### Job item
Rewrite the entries below as a numbered list with one line per item, skipping any blank lines. Leave the pictures out of your answer.

### Listed records
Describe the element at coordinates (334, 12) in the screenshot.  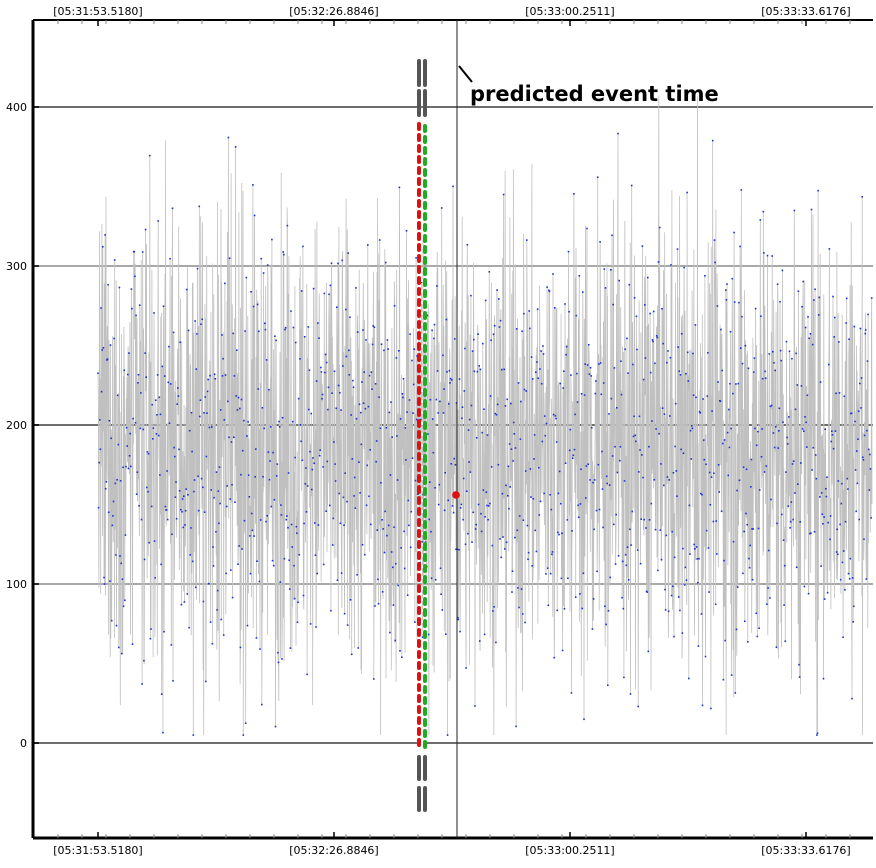
I see `x-tick-label-top: [05:32:26.8846]` at that location.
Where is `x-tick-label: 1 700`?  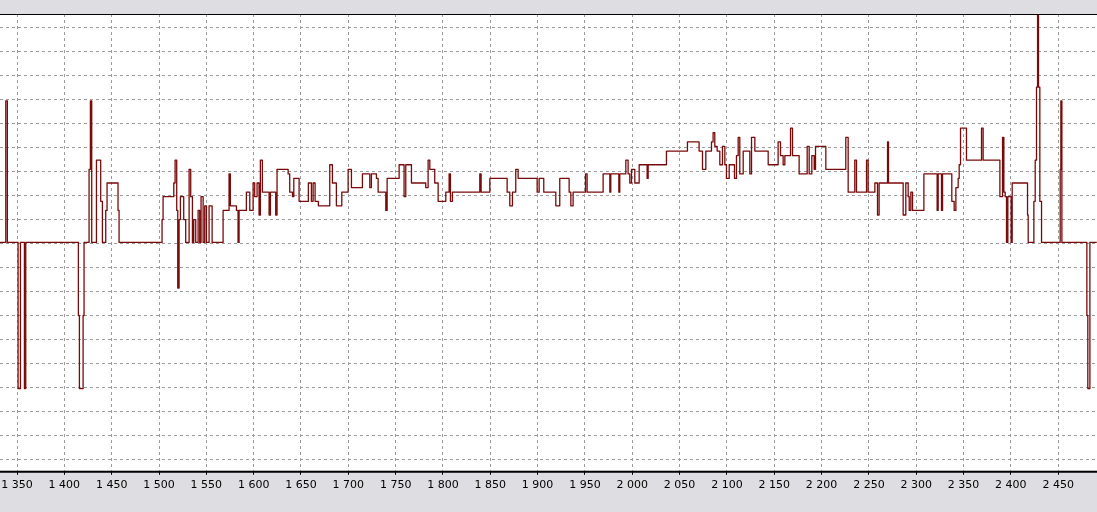
x-tick-label: 1 700 is located at coordinates (348, 485).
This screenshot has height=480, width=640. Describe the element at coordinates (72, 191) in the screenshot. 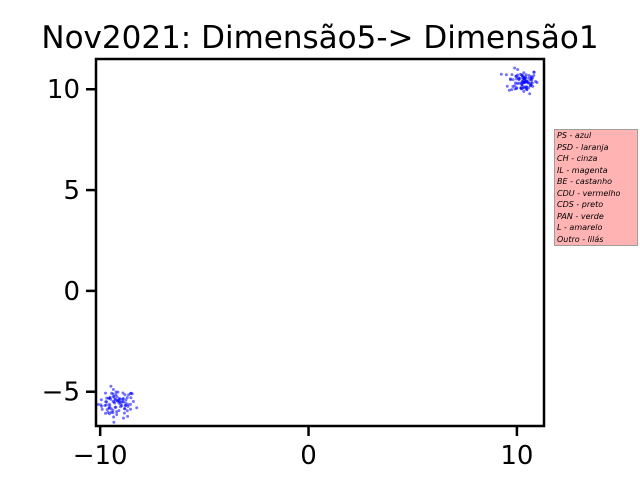

I see `y-tick-label: 5` at that location.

### Answer to the exercise
1. Describe the element at coordinates (334, 12) in the screenshot.  
2. I see `x-tick-label-top: [05:32:26.8846]` at that location.
3. Where is `x-tick-label: 1 700`?  
4. x-tick-label: 1 700 is located at coordinates (348, 485).
5. This screenshot has height=480, width=640. Describe the element at coordinates (72, 191) in the screenshot. 
6. I see `y-tick-label: 5` at that location.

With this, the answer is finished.